Your goal: Retype, exactly as they appear below, the lines between the line holding "Task: Open the WIFI settings section" and the line holding "Disable the Correos", both ends included.

Supplied data:
==================================================

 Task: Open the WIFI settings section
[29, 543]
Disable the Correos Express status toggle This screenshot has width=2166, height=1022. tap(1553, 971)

==================================================

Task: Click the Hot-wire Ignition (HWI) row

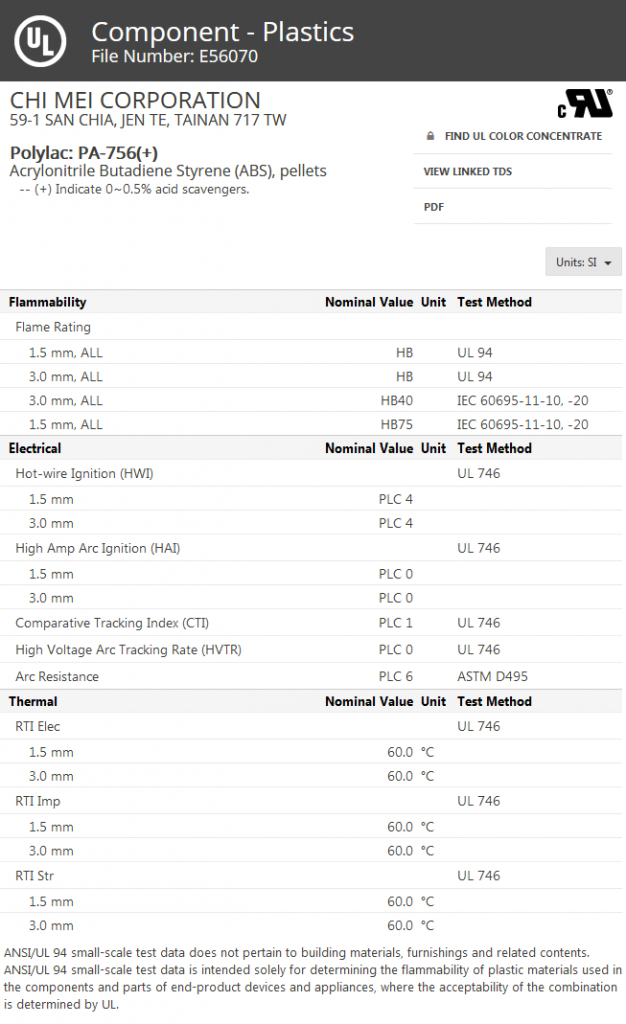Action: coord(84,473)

==================================================

Completed task:
 Task: Open the WIFI settings section
[29, 543]
Disable the Correos Express status toggle This screenshot has width=2166, height=1022. tap(1553, 971)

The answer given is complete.